Global peace and security is not an end state but a continuum, which requires grassroots cooperation, not dictate. ("Mission accomplished" is, for many reasons, the paradigmatic cry of failure in this regard). Non-acknowledgement of that fact -- coupled with the belief that it is his job to achieve -- is Tony Stark's hubris; its understanding is Nick Fury's personal tragedy (that "trouble" quote). It's the ball you keep rolling up the hill, and when your arms buckle, it rolls right over you. Steve and Clint, I think, understand that their "job" is to help keep pushing it up; Natasha does too, especially in the end. The world will NOT stay saved.
Now in terms of architecture, the look on Pietro's face when the Helicarrier comes up to rescue his people ("Is that SHIELD? ... "That's pretty good!") says it all. There is a role for relief and protection, but attempts at "stopping wars before they start costs lives." I'm not sure I agree with that last bit (hey, I get paid to work in security threat reduction) but it's a question of the how. Nation state governments have their limitations (not to mention their own self-interests...) and with regard to threats coming from the skies, are ill equipped to deal with it in light of political divisions, So clearly there's a place for some over-arching supra-structure, like SHIELD -- but that has to come with accountability. The pre-Cap2 SHIELD had none, and failed as a result. The Avengers have little (except in the form of the Stark Relief Foundation) and people will resent that.

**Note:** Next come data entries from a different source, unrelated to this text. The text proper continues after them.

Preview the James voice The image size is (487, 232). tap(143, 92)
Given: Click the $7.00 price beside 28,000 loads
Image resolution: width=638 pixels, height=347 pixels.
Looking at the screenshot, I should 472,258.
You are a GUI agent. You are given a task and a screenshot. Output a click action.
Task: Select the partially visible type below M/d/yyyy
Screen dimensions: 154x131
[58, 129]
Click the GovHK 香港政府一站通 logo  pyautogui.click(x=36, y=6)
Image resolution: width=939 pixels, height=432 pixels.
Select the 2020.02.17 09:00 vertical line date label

Civil War, in my view, will be set along that particular fault line -- attempts to impose accountability on the protection that is, in fact, needed. No doubt those efforts will go too far (remember wikileaks and the untold damage THAT did, despite people's hailing Assange as a hero), and that's where we'll find our conflict. Let's hope the Russo brothers do it justice (and give us some decently written character moments in the process).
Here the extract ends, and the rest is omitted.